Tantaquidgeon was born in 1899, a descendant of the first Sachem Uncas and niece of Emma Fielding Baker, who became her mentor and educated her in tribal spirituality and herbal medicine. In 1919, she began studying anthropology with Dr. Frank Speck at the University of Pennsylvania, followed by field work among northwestern tribes. In 1934, she was hired by the United States government to work on the Yankton Sioux reservation in South Dakota. Later she worked to promote Indian art for the Federal Indian Arts and Crafts Board in the Dakotas, Montana and Wyoming. Her duties involved the organization of Indian cooperatives and research and preservation of ancient Indian artistic techniques.
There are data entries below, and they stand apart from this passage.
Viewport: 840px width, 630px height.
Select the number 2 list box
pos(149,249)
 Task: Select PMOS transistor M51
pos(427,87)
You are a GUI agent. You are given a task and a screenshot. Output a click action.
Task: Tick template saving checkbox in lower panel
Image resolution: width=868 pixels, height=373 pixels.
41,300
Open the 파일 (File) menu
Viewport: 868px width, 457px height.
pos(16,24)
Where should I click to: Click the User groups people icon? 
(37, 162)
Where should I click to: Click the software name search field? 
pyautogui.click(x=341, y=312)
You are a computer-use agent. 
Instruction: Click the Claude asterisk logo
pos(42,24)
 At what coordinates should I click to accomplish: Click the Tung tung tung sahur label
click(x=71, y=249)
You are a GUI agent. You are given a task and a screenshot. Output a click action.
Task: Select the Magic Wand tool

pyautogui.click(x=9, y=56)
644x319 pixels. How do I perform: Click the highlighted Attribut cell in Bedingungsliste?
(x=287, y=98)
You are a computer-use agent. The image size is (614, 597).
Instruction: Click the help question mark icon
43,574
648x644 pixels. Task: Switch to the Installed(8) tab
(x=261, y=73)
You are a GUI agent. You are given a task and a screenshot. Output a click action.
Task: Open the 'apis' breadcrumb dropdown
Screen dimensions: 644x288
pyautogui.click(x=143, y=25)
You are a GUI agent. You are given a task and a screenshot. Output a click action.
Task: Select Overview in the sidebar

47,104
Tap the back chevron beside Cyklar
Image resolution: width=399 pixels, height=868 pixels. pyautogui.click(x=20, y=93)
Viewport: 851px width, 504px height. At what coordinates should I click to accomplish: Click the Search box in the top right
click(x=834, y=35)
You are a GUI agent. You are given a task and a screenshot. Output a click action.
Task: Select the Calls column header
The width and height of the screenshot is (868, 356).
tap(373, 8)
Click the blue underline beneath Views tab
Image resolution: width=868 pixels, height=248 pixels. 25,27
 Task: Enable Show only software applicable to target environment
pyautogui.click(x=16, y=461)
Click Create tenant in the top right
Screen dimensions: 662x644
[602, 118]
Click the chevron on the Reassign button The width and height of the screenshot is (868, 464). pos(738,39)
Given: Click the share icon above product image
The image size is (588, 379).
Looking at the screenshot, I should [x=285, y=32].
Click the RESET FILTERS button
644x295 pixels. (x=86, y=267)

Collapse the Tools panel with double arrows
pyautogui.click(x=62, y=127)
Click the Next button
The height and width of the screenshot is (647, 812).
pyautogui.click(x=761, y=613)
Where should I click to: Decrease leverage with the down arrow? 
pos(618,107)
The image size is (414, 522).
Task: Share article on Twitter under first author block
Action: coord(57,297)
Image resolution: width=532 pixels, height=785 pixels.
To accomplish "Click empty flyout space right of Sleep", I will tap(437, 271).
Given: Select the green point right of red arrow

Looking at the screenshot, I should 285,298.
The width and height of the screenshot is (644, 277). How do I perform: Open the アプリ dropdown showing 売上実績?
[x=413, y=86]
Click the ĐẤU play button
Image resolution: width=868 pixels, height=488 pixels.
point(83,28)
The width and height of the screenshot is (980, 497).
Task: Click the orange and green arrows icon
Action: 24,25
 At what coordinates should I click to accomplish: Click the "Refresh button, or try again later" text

After concluding her government service in 1947, she returned to Uncasville, Conn., where she joined her father, John, and brother, Harold, as the full-time curator of the Tantaquidgeon Indian Museum, which she had co-founded in 1931. The museum, which housed native artifacts, was dedicated to education, based on Tantaquidgeon’s belief that “you can’t hate someone you know a lot about.” It is the oldest Native American owned and operated Indian museum in the U.S. Tantaquidgeon continued to work at the museum until 1998, and further served the Mohegans on their Tribal Council. In addition, she worked as the librarian at the Niantic Women’s Prison during the 1940s, where she tapped into her previous work helping struggling women on reservations.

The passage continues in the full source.